Early, sensitive troponin I assessment safe, effective for acute MI diagnosis

LONDON — A new algorithm incorporating a more sensitive cutoff for troponin I values to identify non-STEMI would result in lower mortality and allow more rapid treatment or discharge of patients with acute chest pain, according to results from the BACC trial presented at the European Society of Cardiology Congress.

Dirk Westermann, MD, PhD, and colleagues evaluated 1,045 patients with acute chest pain indicative of MI who presented at a hospital in Germany. Troponin T levels were assessed at admission and again 3 hours later for diagnostic purposes, and troponin I levels were measured at 0, 1 and 3 hours after admission for the purposes of the study.

Patients were diagnosed with non-STEMI using the standard approach (n = 184), and a troponin I value higher than the 99th percentile, or 27 ng/L for the assay used (STAT high sensitive Troponin I, Abbott Diagnostics), served as the study cutoff. Follow-up was conducted for 6 months among those with non-STEMI and 793 patients discharged without an acute MI diagnosis. Patients with STEMI were excluded from analysis.

Westermann, of the University Heart Centre Hamburg, Germany, calculated the optimal troponin I cutoff as 6 ng/L or less at admission and after 1 hour, with a negative predictive value (NPV) of 99.7% for non-STEMI type 1. Using this cutoff to rule out all non-STEMI, they observed similar NPVs for troponin I measured 1 hour and 3 hours after admission (99% vs. 99.5%), with a sensitivity of 97.6% at 1 hour and 98.8% at 3 hours. Both NPVs were significantly higher than those calculated for a 27-ng/L cutoff (94.8% at 1 hour and 96.8% at 3 hours). The researchers noted that use of this algorithm would result in discharge of 402 of the 1,045 patients within 1 hour of admission.

A troponin I value greater than 6 ng/L and a change of 12 ng/L at 1 hour after admission were used to rule in non-STEMI for the study algorithm. Similar positive predictive values (PPVs) for non-STEMI were for measurement at 1 and 3 hours (87.1% vs. 84.6%, respectively), with specificity of 98% at 1 hour and 96.8% at 3 hours.

Westermann and colleagues validated the rule-out and rule-in algorithms for non-STEMI by applying them to two independent cohorts of 4,009 patients: APACE, which had evaluable troponin I data at 1 hour; and ADAPT, which had evaluable troponin I at 2 hours.

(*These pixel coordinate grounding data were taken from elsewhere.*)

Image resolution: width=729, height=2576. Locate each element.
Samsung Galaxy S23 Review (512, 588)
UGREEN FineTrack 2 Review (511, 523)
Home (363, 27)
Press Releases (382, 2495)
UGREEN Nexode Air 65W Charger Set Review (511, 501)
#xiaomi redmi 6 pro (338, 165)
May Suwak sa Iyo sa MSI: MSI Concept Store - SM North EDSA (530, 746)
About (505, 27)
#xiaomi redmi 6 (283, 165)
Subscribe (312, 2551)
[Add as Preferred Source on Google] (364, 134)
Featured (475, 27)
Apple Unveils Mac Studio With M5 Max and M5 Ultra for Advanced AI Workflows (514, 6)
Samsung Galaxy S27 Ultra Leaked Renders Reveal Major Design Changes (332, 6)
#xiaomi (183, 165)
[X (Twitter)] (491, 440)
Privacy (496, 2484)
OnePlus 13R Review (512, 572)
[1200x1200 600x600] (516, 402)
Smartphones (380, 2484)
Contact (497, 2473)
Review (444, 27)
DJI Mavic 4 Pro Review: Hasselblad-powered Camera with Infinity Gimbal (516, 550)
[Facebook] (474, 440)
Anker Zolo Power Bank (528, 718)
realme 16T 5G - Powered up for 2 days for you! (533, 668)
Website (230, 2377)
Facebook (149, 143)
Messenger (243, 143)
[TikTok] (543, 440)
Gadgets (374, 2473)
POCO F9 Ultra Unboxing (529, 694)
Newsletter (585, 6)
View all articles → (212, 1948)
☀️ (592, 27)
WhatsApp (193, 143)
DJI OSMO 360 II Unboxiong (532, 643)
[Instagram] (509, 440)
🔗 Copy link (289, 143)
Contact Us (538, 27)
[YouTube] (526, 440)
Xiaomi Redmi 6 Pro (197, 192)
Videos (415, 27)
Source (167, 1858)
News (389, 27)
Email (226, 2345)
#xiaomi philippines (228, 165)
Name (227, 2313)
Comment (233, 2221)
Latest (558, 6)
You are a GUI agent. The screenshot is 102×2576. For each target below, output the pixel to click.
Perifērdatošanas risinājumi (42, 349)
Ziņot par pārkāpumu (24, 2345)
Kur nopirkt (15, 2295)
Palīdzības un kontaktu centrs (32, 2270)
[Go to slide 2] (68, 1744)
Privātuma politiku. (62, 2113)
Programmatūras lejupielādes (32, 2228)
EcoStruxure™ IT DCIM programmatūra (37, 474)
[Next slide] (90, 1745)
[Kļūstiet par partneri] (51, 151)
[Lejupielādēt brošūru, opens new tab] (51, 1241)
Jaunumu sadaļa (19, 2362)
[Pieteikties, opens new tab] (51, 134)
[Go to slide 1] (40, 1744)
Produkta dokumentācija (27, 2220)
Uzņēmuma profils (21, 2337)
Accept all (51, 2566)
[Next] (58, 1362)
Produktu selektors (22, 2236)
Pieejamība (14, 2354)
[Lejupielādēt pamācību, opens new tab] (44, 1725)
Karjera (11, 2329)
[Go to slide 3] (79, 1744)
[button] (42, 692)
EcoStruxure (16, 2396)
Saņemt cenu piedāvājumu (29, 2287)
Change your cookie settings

They calculated an NPV of 99.2% in the APACE cohort and 99.7% in the ADAPT cohort for the rule-out algorithm, and a PPV of 80.4% and 81.5%, respectively, for the rule-in algorithm.

Mortality at 6 months was very low among patients in the BACC cohort who were ruled out for non-STEMI due to troponin I values of 6 ng/L or lower, Westermann said, whereas patients ruled in for non-STEMI according to the study algorithm had higher mortality rates. However, the highest mortality rates were observed for “grey zone” patients, or those with elevated but stable troponin I levels who were not identified by either the rule-in or rule-out algorithm.

Westermann and colleagues compared the two troponin I cutoffs in 74,738 participants without prevalent CVD enrolled in the BiomarCare study. Participants with troponin I values of 6 ng/L or lower had lower mortality rates than those with troponin I values of 27 ng/L or lower at both 1 and 5 years (P < .001 for both).

“A 1-hour algorithm is safe to rule out acute MI; there’s no need to wait for 3 hours,” Westermann concluded here. “A sensitive troponin cutoff of 6 ng/L performed better compared to the 99th percentile in view of lower follow-up mortality, [and] low troponin I values predict mortality in the general population. Further studies are needed to test the best cutoff for each troponin assay, and to validate a 1-hour algorithm prospectively.” – by Adam Taliercio

Reference:

Neumann JT, et al. Hot Line I – Acute MI. Presented at: European Society of Cardiology Congress; Aug. 29-Sept. 2, 2015; London.

Disclosure: Abbott Diagnostics provided funding for the study. Westermann reports receiving research support from Bayer and Novartis, as well as speaker/consultant honoraria from AstraZeneca, Bayer, Berlin Chemie, Biotronic, Orion and Novartis.